UNITED STATES, WASHINGTON (OBSERVATORY) — British Prime Minister Boris Johnson has announced that parliament will be suspended until October 14.
“The Prime Minister spoke with Her Majesty the Queen and asked her to complete the current parliamentary session in the second week of meetings in September. At the end of the traditional season of party conferences, the second session of the current parliament will begin with the Queen’s speech on Monday, October 14,” the office said.
Given the fact that parliamentarians will leave the holidays on September 3, they will have a few days left before and after the suspension of work in order to somehow prevent Britain from leaving the EU without an agreement.
Meanwhile, Johnson explained the decision to suspend the work of parliament by the need to implement an internal political program.
“The decision to put an end to the current parliamentary session – the longest in almost 400 years and one of the least active in recent months – will allow the Prime Minister to present to the deputies a new domestic political agenda, while leaving enough time for Parliament before and after the European Council (it will be held 17- October 18) to consider further issues related to Brexit,” the report said.
At the same time, many colleagues see in the decision of the Prime Minister the desire to limit as much as possible their voting rights on Brexit issues.
According to speaker John Birkou, Johnson’s goal is to prevent parliament from discussing the terms of the exit.
“The closure of the parliament will be an insult to the democratic process and the rights of parliamentarians as elected representatives of the people,” the statement said.

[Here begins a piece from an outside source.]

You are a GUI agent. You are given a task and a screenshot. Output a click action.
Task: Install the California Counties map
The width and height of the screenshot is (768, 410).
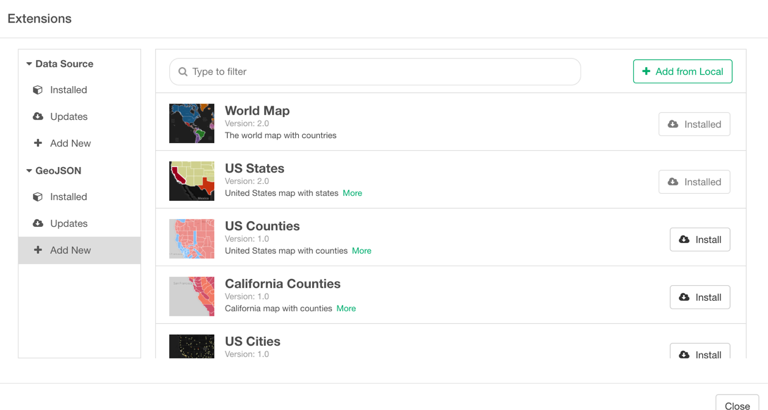point(699,297)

Former Finance Minister Philip Hammond called the prime minister’s decision “deeply undemocratic.”
“This is a gross constitutional violation – not to give parliament the opportunity to control the government during the national crisis,” he wrote on Twitter.

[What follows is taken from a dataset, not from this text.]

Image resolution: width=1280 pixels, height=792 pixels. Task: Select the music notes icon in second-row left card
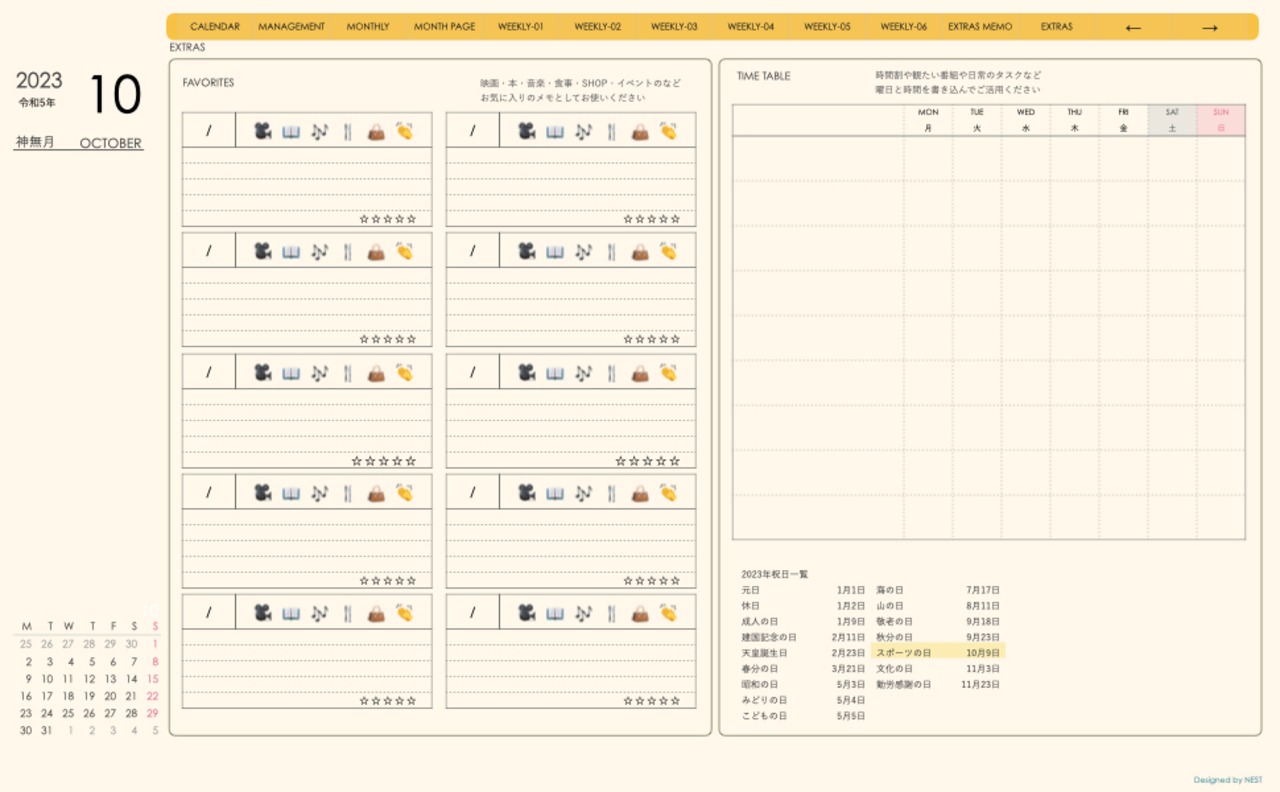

According to the forecast of Brexit party leader Nigel Farage, the suspension of the parliament “will almost certainly lead to a vote of confidence” to the prime minister.
The UK should leave the EU on October 31, but the situation has reached an impasse:
Parliament is opposed to the agreement with the European Union in its current form and is categorically opposed to Brexit without an agreement. The EU refuses to go for a review.
The day before, the leaders of the opposition British parties agreed to jointly oppose the withdrawal without an agreement. They are considering various options, including the adoption of a bill and a motion of no confidence in Johnson.